Eighth grade. My best friend and I would hang a bed sheet over my staircase as a backdrop and shoot each other posing. Let’s just say none of those ever made it into my portfolio, ha!
You are specialized in travel, food, lifestyle, and portrait photography—how did you know you wanted to focus on these fields?
I started out photographing people and never really stopped. I love the interactions between photographer and 'model' — model in quotes here because I rarely shoot actual models. It wasn't until a few years in that I was collaborating with a friend of mine who happens to be a chef and a farmer.
I was intrigued by him and what he was up to, so I began hanging around and documenting all of it. After a few summer seasons of doing this, I realized I had built quite the food portfolio without even noticing. In my head, food photography happened in a studio, with fake things and tools, but here I was, outdoors, on a farm creating beautiful food imagery in a natural light and setting. From that point on I became known for shooting food, but in my own way. Regarding travel photography, well, I've been an avid traveler my whole life, I’ve lived abroad, in a number of places, and was always shooting. What I love about travel photography is that it encompasses all my favorite fields: people, food, landscapes, lifestyle.
You published your first book, The Kids, in 2017. The book deals with and explores the impact of gay parents on their children. How did the idea for this book and this topic specifically come about?

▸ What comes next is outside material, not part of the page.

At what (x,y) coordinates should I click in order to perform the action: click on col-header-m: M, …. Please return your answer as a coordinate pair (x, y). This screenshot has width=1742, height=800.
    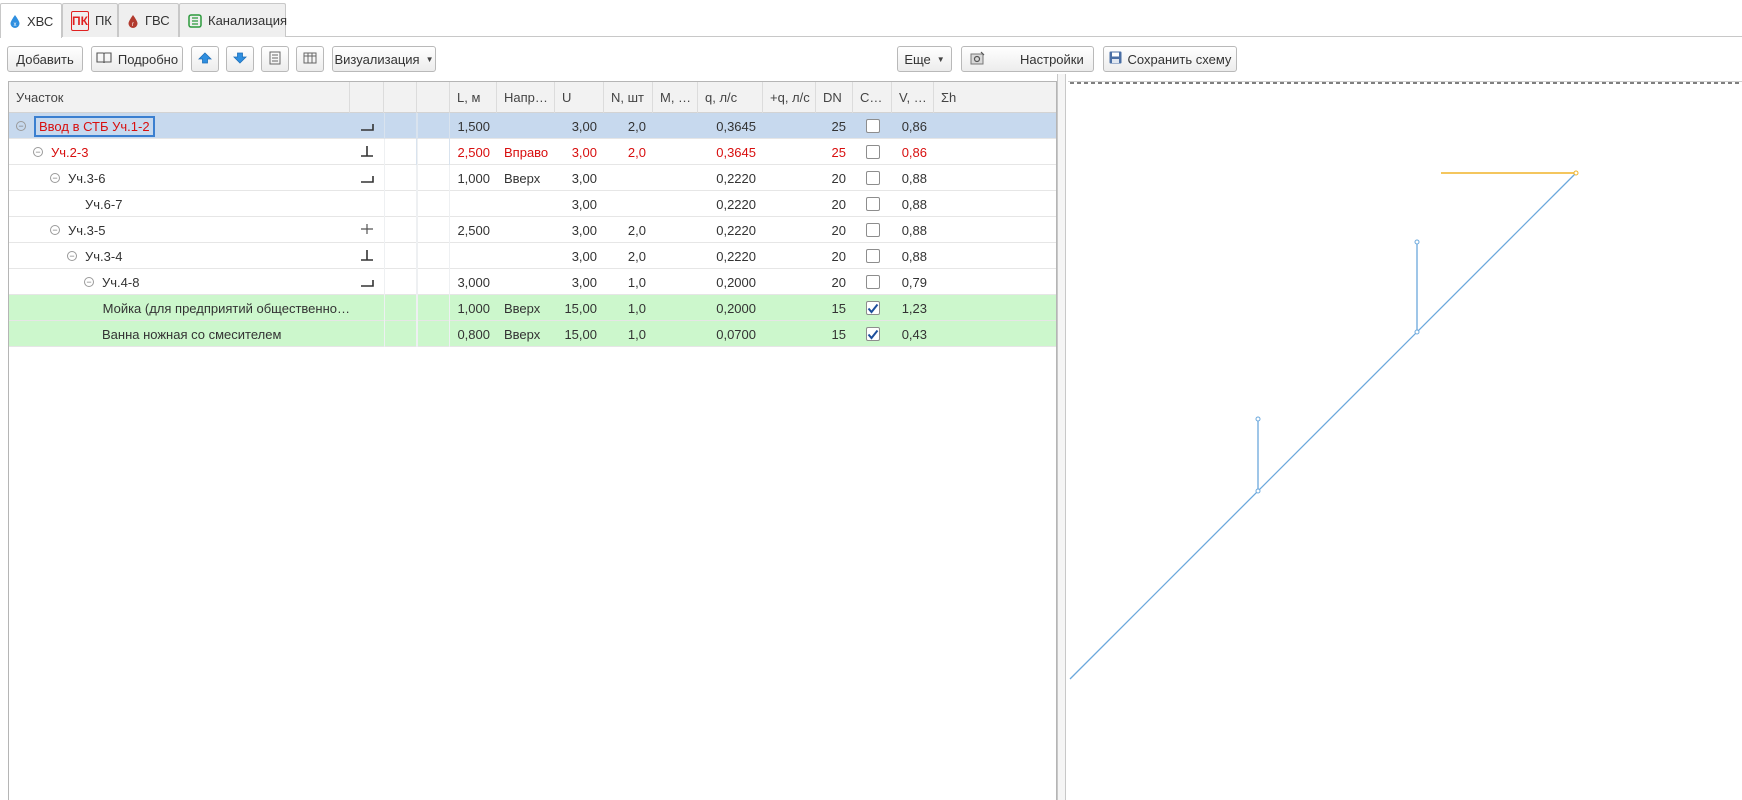
    Looking at the image, I should click on (676, 98).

Here's an excerpt from the book:
My mom is gay. But it took me a long time to say those words out loud. She came out over 20 years ago when I was in high school. My parents soon separated and, eventually, she married her longtime partner in one of Massachusetts’s first legal unions. It was a raw and difficult time. I hardly spoke to her for a year while I studied abroad. It felt like a fact that needed to be hidden, especially among my prep school classmates. The topic was taboo, even within our otherwise tight-knit family.
My younger siblings were dealing with the same emotions, but meaningful conversation seemed beyond our reach. Seven years ago, at the age of 29, this project began, with the intent to meet, photograph, and interview people with a similar story. Despite living in numerous cities around the world, I had never encountered anyone else raised by a gay parent. My sister directed me to COLAGE, an organization that supports people with LGBTQ parents. I met Danielle Silber, who has six parents and who had become an organizer for the group. She invited me to her East Village apartment where her living room floor was filled with young people, each telling their own family’s “coming out” story. Since that night, I’ve documented nearly 100 stories of children and met many more. Each portrait and interview has become, in an unexpected way, my own therapy session.
What are some of the good, bad, and downright ugly things about being part of the photo industry?
Industries are changing a lot...the negative side of that is that budgets are decreasing. I don't travel nearly as much as I used to because people just don't have the budget anymore and often end up hiring people locally instead.
Which camera and lenses do you work with the most?
I've been a Nikon gal, ever since high school. Currently I shoot with two bodies, the D850 and the D810. I use a variety of lenses but I’m currently in love with my 70200.
A word of advice you would give to someone starting off his or her career as a photographer?
Be social! That's always my number one advice. It will get you a lot further than anything else.